Dinkins’ ineffectiveness in dealing with crime had a profound effect on the quality of life in New York, as the incidence of violence in the city reached an all-time high. In 1989, before Dinkins took office, New York was ranked seventh in the Places Rated Almanac, which rates cities for their overall livability. By 1993, as Dinkins’ term drew to a close, the city had slipped to 105th in the rankings. A 1993 poll of New Yorkers found that 59% felt that life in the city had gotten worse on the mayor’s watch, while just 8% thought it had improved.

Republican Rudolph Giuliani replaced Dinkins as mayor in 1994 and quickly transformed New York into the safest big city in America. He did this chiefly by increasing the NYPD’s manpower from 28,000 officers to 40,000, and adopting a zero-tolerance approach to crime-fighting. Toward that end, Giuliani hired William Bratton as his police chief. Bratton was (and still is) a proponent of the “broken windows” criminological theory which contends that maintaining urban environments in a well-ordered condition—and clamping down on petty crimes—ultimately helps prevent not only low-level vandalism, but also the commission of more serious offenses. Thus Bratton instructed police to more strictly enforce existing laws against such relatively minor infractions as subway-fare evasion, public drinking, public urination, and shakedown operations by “squeegee men” demanding payment in exchange for their unsolicited wiping of the windshields on cars stopped at red lights.

Another vital component of Giuliani’s crime-fighting approach was the use of COMPSTAT, an organizational management tool that employs Geographic Information Systems to map crime and identify specific problem areas. In weekly meetings, NYPD executives met with local precinct commanders to discuss the problems revealed by COMPSTAT and devise strategies to deal with them.

The results of Giuliani’s efforts were extraordinary, as evidenced by the fact that during his eight years in office, the incidence of homicide in the city fell dramatically, from 1,946 in Dinkins’ final year as mayor, to 1,561, to 1,177, to 983, to 770, to 633, to 671, to 673, to 649.

When Republican Michael Bloomberg succeeded Giuliani as mayor in 2002, he continued the same anti-crime strategies as his predecessor. As a result, homicide rates in the city fell even lower, ranging between 471 and 597 during each of his first ten years in office.
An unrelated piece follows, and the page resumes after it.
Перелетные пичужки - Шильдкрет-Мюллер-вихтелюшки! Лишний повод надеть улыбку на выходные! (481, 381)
Those who have benefited most, by far, from the policies put in place by Giuliani (and later Bloomberg), are the black and Hispanic residents of such traditionally high-crime areas as Brooklyn’s 75th Precinct, Bedford-Stuyvesant’s 81st Precinct, and Harlem’s 28th Precinct. Indeed, blacks and Hispanics have accounted for 79% of the decline in homicide victims citywide since 1993. Manhattan Institute Fellow Heather MacDonald estimates that “more than 10,000 black and Hispanic males avoided the premature death that would have been their fate had New York’s homicide rate remained at its early-1990s apex.” Also between 1993 and 2011, the number of rapes that occurred annually in New York City declined by 54.8%; robberies fell by 80.3%; felony assaults dropped by 57.8%; and burglaries were reduced by 84.6%. This means that many tens of thousands of black and Hispanic would-be victims were spared the anguish associated with those crimes as well.

Footnotes:


  1. “As such frustrations build and pressures mount,” Dinkins reasoned, “people are more likely to lash out. In tough times, child abuse increases, alcohol abuse rises, and the bonds of civility and decency fray.” In a similar vein, Dinkins urged black New Yorkers to “repress” their own “rage” over the fact that they themselves “have never been free from fear of attack.” Invoking the name of Yusef Hawkins, a black Brooklyn youth who had been killed by a group of whites in racially charged circumstances nine months earlier, the mayor lamented that as a result of the “hate that was unleashed upon” Hawkins, “the city can never be fully healed, and his sacrifice must never be forgotten.”